** START OF Dataset excerpts **
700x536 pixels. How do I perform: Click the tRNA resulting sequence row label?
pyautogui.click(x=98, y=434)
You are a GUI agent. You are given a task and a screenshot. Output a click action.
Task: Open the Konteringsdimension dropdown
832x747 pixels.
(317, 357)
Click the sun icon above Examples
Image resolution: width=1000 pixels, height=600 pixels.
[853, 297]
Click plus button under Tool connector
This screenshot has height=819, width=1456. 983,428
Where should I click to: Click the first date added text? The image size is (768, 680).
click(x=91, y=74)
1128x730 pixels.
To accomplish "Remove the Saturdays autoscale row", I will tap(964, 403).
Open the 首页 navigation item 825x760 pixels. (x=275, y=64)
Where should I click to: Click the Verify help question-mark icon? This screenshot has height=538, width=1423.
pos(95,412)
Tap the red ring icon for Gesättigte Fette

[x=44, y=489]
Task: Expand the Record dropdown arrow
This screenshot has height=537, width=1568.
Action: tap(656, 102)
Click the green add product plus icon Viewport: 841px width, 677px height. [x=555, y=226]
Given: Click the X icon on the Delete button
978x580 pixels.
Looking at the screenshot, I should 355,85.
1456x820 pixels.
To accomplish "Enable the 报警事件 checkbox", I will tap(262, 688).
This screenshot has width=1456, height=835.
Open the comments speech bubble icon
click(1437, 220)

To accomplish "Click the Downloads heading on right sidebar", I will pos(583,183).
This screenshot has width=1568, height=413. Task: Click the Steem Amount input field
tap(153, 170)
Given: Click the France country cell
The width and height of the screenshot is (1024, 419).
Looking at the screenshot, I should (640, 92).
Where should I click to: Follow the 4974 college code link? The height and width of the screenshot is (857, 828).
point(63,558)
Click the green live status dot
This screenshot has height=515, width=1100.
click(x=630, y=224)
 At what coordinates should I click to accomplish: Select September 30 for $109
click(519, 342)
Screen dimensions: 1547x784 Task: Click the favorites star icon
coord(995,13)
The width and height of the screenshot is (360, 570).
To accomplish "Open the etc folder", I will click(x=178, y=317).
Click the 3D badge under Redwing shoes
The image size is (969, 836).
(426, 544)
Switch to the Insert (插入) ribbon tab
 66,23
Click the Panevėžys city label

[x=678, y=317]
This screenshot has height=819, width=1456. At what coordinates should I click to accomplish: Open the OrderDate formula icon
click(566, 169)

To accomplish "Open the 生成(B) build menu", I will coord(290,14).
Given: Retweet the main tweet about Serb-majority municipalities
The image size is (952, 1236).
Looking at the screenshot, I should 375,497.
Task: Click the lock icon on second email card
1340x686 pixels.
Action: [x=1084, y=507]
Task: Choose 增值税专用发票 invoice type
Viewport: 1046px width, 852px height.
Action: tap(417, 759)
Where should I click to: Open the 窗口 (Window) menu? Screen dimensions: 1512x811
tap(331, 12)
** END OF Dataset excerpts **
Your objective: Turn the lines above into a JSON list of strings, one string per line, leaving out any blank lines.

Worked solution:
[
  "700x536 pixels. How do I perform: Click the tRNA resulting sequence row label?",
  "pyautogui.click(x=98, y=434)",
  "You are a GUI agent. You are given a task and a screenshot. Output a click action.",
  "Task: Open the Konteringsdimension dropdown",
  "832x747 pixels.",
  "(317, 357)",
  "Click the sun icon above Examples",
  "Image resolution: width=1000 pixels, height=600 pixels.",
  "[853, 297]",
  "Click plus button under Tool connector",
  "This screenshot has height=819, width=1456. 983,428",
  "Where should I click to: Click the first date added text? The image size is (768, 680).",
  "click(x=91, y=74)",
  "1128x730 pixels.",
  "To accomplish \"Remove the Saturdays autoscale row\", I will tap(964, 403).",
  "Open the 首页 navigation item 825x760 pixels. (x=275, y=64)",
  "Where should I click to: Click the Verify help question-mark icon? This screenshot has height=538, width=1423.",
  "pos(95,412)",
  "Tap the red ring icon for Gesättigte Fette",
  "[x=44, y=489]",
  "Task: Expand the Record dropdown arrow",
  "This screenshot has height=537, width=1568.",
  "Action: tap(656, 102)",
  "Click the green add product plus icon Viewport: 841px width, 677px height. [x=555, y=226]",
  "Given: Click the X icon on the Delete button",
  "978x580 pixels.",
  "Looking at the screenshot, I should 355,85.",
  "1456x820 pixels.",
  "To accomplish \"Enable the 报警事件 checkbox\", I will tap(262, 688).",
  "This screenshot has width=1456, height=835.",
  "Open the comments speech bubble icon",
  "click(1437, 220)",
  "To accomplish \"Click the Downloads heading on right sidebar\", I will pos(583,183).",
  "This screenshot has width=1568, height=413. Task: Click the Steem Amount input field",
  "tap(153, 170)",
  "Given: Click the France country cell",
  "The width and height of the screenshot is (1024, 419).",
  "Looking at the screenshot, I should (640, 92).",
  "Where should I click to: Follow the 4974 college code link? The height and width of the screenshot is (857, 828).",
  "point(63,558)",
  "Click the green live status dot",
  "This screenshot has height=515, width=1100.",
  "click(x=630, y=224)",
  " At what coordinates should I click to accomplish: Select September 30 for $109",
  "click(519, 342)",
  "Screen dimensions: 1547x784 Task: Click the favorites star icon",
  "coord(995,13)",
  "The width and height of the screenshot is (360, 570).",
  "To accomplish \"Open the etc folder\", I will click(x=178, y=317).",
  "Click the 3D badge under Redwing shoes",
  "The image size is (969, 836).",
  "(426, 544)",
  "Switch to the Insert (插入) ribbon tab",
  " 66,23",
  "Click the Panevėžys city label",
  "[x=678, y=317]",
  "This screenshot has height=819, width=1456. At what coordinates should I click to accomplish: Open the OrderDate formula icon",
  "click(566, 169)",
  "To accomplish \"Open the 生成(B) build menu\", I will coord(290,14).",
  "Given: Retweet the main tweet about Serb-majority municipalities",
  "The image size is (952, 1236).",
  "Looking at the screenshot, I should 375,497.",
  "Task: Click the lock icon on second email card",
  "1340x686 pixels.",
  "Action: [x=1084, y=507]",
  "Task: Choose 增值税专用发票 invoice type",
  "Viewport: 1046px width, 852px height.",
  "Action: tap(417, 759)",
  "Where should I click to: Open the 窗口 (Window) menu? Screen dimensions: 1512x811",
  "tap(331, 12)"
]